University Librarian and Dean of Libraries John Unsworth said the addition is both a complement to the library’s current holdings and an unparalleled collection in its own right.
“We expect it to become a major resource for scholars at the University and beyond,” Unsworth said. “It’s not only of historical significance, but also of great artistic merit and value to students of the human condition, and we feel very fortunate to have it here.”
The archive will be the subject of its own major exhibition at UVA in fall 2019 and will supplement other exhibitions and University programs. After processing, it will also be available for scholarly and educational use for UVA faculty, students and the general public.
Oliphant said he considered options for where to leave his archive for scholarly use before settling on UVA.
“UVA stands out as something else,” he said. “It seemed a natural thing to do.”
Oliphant, born in Australia in July 1935, moved to the U.S. in 1964 to become the political cartoonist for the Denver Post.
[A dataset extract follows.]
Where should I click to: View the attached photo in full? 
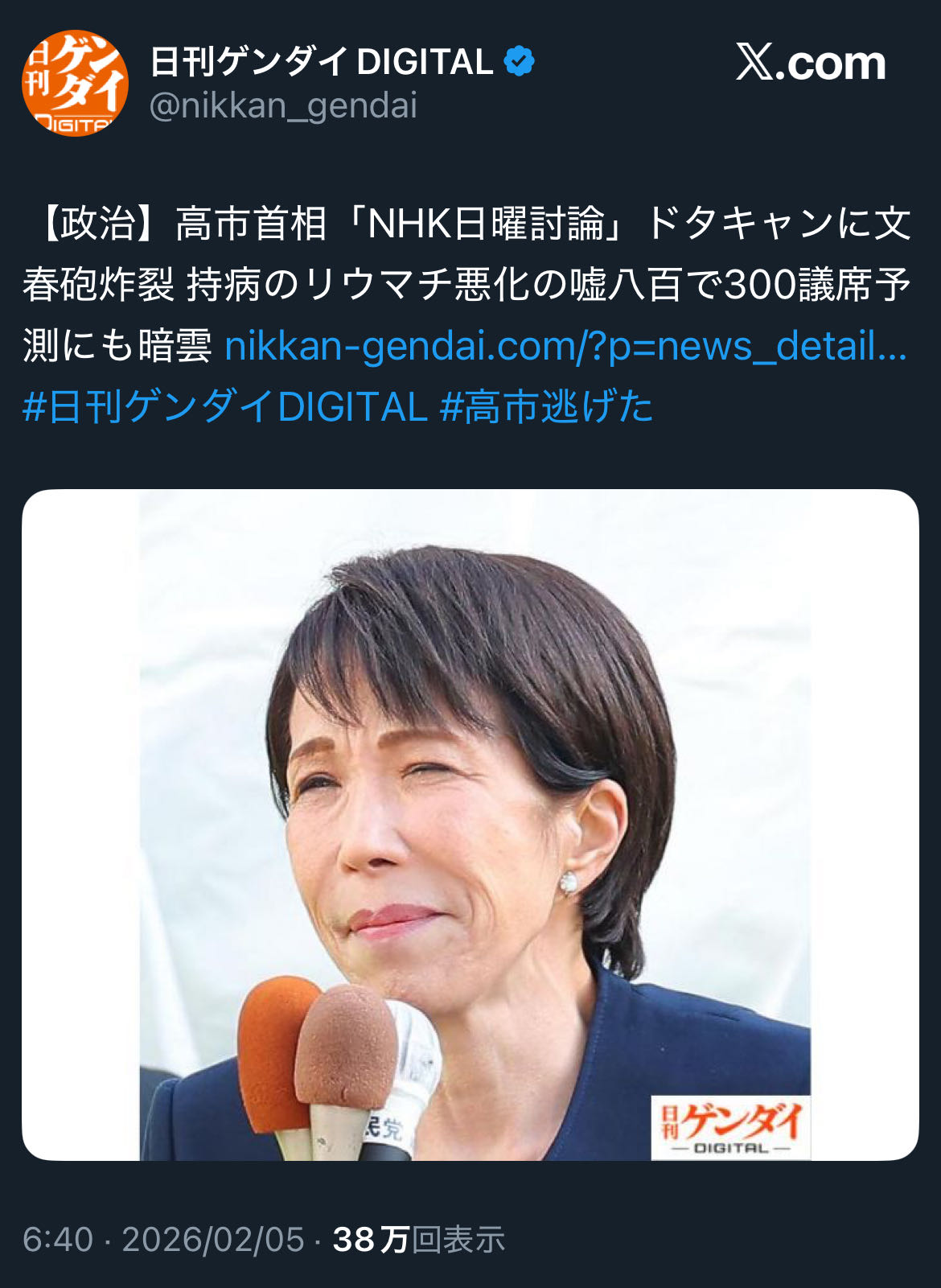(x=470, y=825)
His work became nationally syndicated that year, and international syndication followed in 1965. He won a Pulitzer Prize for a Feb. 1, 1966, cartoon titled “They Won’t Get Us To The Conference Table … Will They?” that depicted Ho Chi Minh, the president of North Vietnam, carrying a dead Viet Cong soldier.
“Patrick Oliphant met editor’s deadlines over the length of his storied career with editorial cartoons that stand today and for the future as evidence of our national politics, society and culture,” said Brenda Gunn, associate university librarian for special collections and preservation. “I’m proud of the library’s role in preserving Patrick’s life’s work and look forward to creating opportunities for students, faculty and scholars to engage with this significant body of work.”
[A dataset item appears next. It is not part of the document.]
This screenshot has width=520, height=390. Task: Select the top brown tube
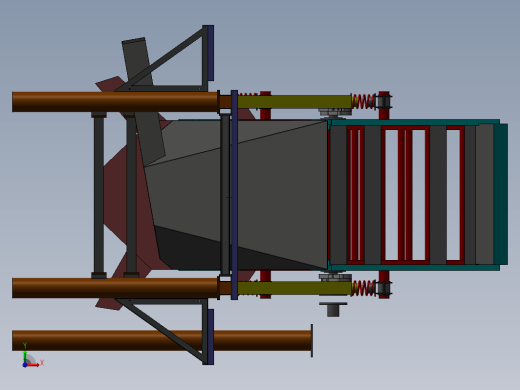[115, 102]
In addition to the Pulitzer Prize, Oliphant has won numerous awards, including the National Cartoonist Society Editorial Cartoon Award seven times, in 1971, 1973, 1974, 1984, 1989, 1990 and 1991; the Reuben Award for Outstanding Cartoonist of the Year in 1968 and 1972; and the Thomas Nast Prize for Editorial Cartooning in 1992. He has also received the Order of Australia, the country’s highest honor, in recognition of his work.
His work has been displayed in numerous exhibitions, including at the National Portrait Gallery in Washington, D.C.; the San Diego Museum of Art; the Library of Congress; the Andy Warhol Museum in Pittsburgh; the Susan Conway Gallery in Washington, D.C. and Santa Fe, New Mexico; The Corcoran Gallery of Art in D.C.; and the Bibliotheque Nationale in Paris.
The archive is now physically at UVA and is being processed to be made available for research.
In addition to the original drawings and art for daily political cartoons, the collection includes:
- Sketchbooks in which Oliphant worked out his ideas.
- Original art with color specified for many of Oliphant’s 1984 “Sunday Punk” comics.
- Scrapbooks put together by his father Donald of newspaper cartoons from Oliphant’s early career in Australia.
- Work commissioned for publications such as The New Yorker, Washingtonian, and Time magazine.
- Videotapes and audio recordings.
- Fine art by Oliphant that remained in his personal collection.
- Correspondence from writers, artists and celebrities as varied as Hunter S. Thompson, Ansel Adams, Carl Sagan, Walter Cronkite and Gilda Radner (signing as “Roseanne Roseannadanna”).
- 22 sculptures, most of them bronzes of leading political figures.
- Drawings in a variety of media, such as charcoal, pencil, pen and ink, and watercolors.